Sua estreia ocorreu durante o III Congresso Mineiro de psiquiatria e tornou-se prova cabal no processo de luta antimanicomial como amostra de que as intervenções nos hospitais psiquiátricos deveriam ser realizadas de maneira urgente. Em comparação às outras artes, o cinema é relativamente novo: a experiência da relação entre o homem e a mídia são integrantes da moderna relação entre o homem e a mídia. O documentário apresenta uma maneira hodierna de contemplar, através da mediação das lentes, os desastres, dores e tragédias que tomam lugares distantes – geograficamente e afetivamente –.

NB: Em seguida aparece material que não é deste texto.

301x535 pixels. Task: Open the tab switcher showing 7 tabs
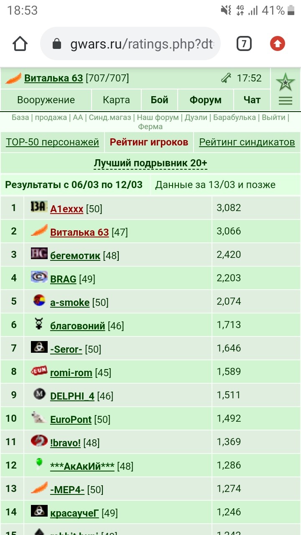[x=244, y=43]
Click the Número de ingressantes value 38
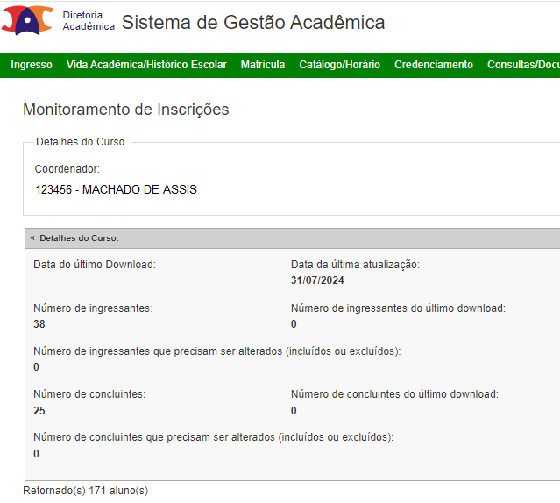Viewport: 560px width, 503px height. [39, 324]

Dotado de poder narrativo, o produto audiovisual pode se tornar um aliado na construção de novas percepções e debates. O cinema introduz, a partir do século XX, a ideia de que a película também é capaz de produzir discursos e ser coautor da história contemporânea (FERRO, 2010). Os diversos recursos sonoros que o documentário utiliza são diversificados: dão consistência à denúncia o depoimento dos profissionais que atuavam no local, a captação dos momentos em que músicas eram tocadas dentro das imediações e long-shots com os depoimentos dos pacientes.

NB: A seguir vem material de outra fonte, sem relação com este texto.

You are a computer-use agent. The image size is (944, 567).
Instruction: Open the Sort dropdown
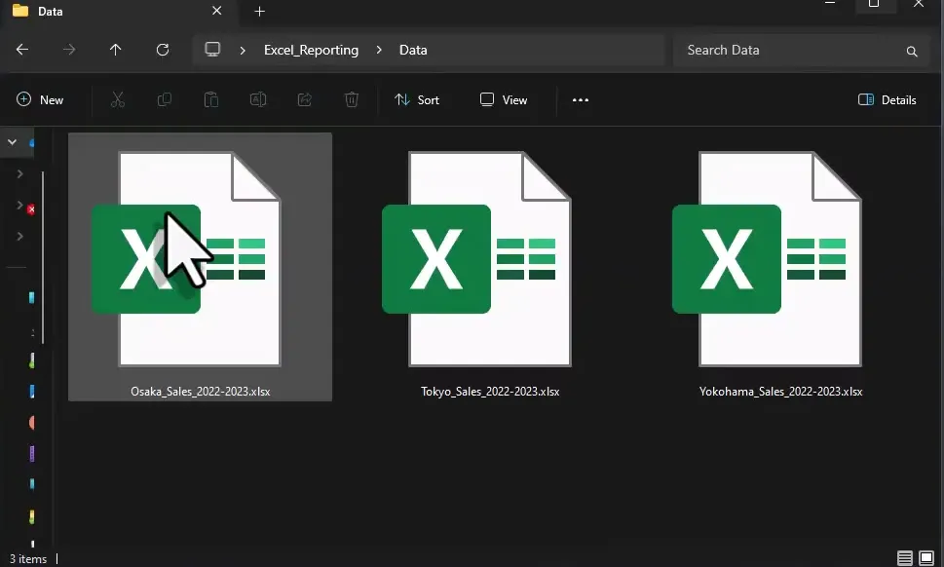point(418,99)
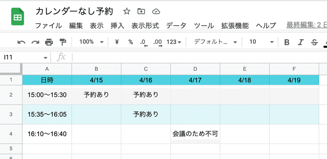The height and width of the screenshot is (159, 327).
Task: Open the Google Sheets home icon
Action: (x=18, y=17)
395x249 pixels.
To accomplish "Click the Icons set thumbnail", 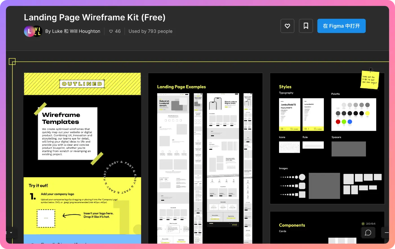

Na contemporaneidade, cabe à mediatização da tragédia a elucidação dos fatos ocorridos e a perduração da memória (SONTAG, 2002). A película, para além da sua capacidade de instrução carrega a capacidade de recortar as cenas e, por meio delas, discutir as situações que se sensibilizam no acometimento ao espectador. O documentário, então, captura e enquadra o real, expondo suas fragilidades. Na montagem de “Em Nome da Razão”, os depoimentos não foram premeditados. As decisões de Ratton se tornam necessárias para orientar o público acerca dos processos da luta antimanicomial e acerca da urgência da reforma psiquiátrica. A imagem “com muita frequência dá mais informações sobre aquele que a recolhe e a difunde do que sobre aquele que ela representa” (FERRO, 2010, p. 12).
O filme documental utiliza sua capacidade de denunciar para fazer com o que o espectador se compadeça a partir da denúncia provocada. As dicussões suscitadas pelo filme sensibilizam o espectador que utiliza de sua consciência política a fim de contemplar a memória do conflito (SONTAG, 2003).

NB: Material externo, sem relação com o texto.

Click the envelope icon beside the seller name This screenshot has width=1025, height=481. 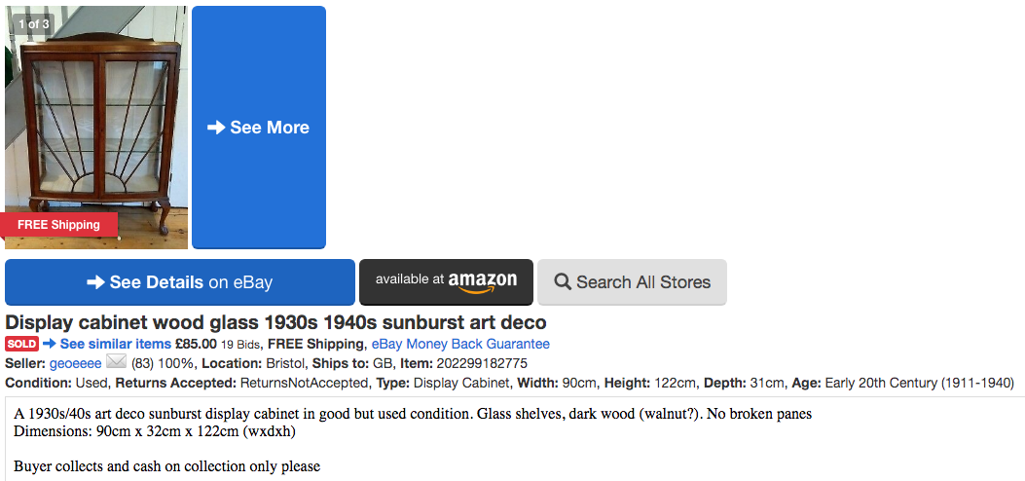116,362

Conclui-se que em um ambiente imerso pelo audiovisual, um filme pode transformar as concepções acerca da apresentação de sujeitos e uma reapresentação de processos históricos sob novas perspectivas. Credita-se, então, às filmagens do Hospital Colônia a incumbência de agir, em conjunto com as forças da luta da Reforma Psiquiátrica, para compreender o passado e produzir novas possibilidades do porvir.
Bibliografia
- FOUCAULT, Michel. A História da Loucura na Idade Clássica. São Paulo, Perspectiva, 2002.
FERRO, Marc. Cinema e História. São Paulo: Paz e Terra, 2010.
GOULART, Maria Estela Brandão. Em Nome da Razão: Quando a Arte Faz História. Revista Brasileira Crescimento Desenvolvimento Humano. 2010; 20(1): p. 36-41
SILVA, Marcos. Metamorfoses da Linguagem: histórias, cinemas e literaturas. São Paulo: LCTE Editora, 2009.
SONTAG, Susan. Diante da Dor dos Outros. São Paulo: Companhia das Letras, 2003.
RATTON, Helvécio. Em Nome da Razão: Um Filme Sobre Os Porões da Loucura. [Filme-vídeo]. Direção de: Helvécio Ratton.. 1979, 23’50. P&B. Son.
VASCONCELLOS, Jorge. Deleuze e o Cinema. Rio de Janeiro: Editora Ciência Moderna LTDA, 2006.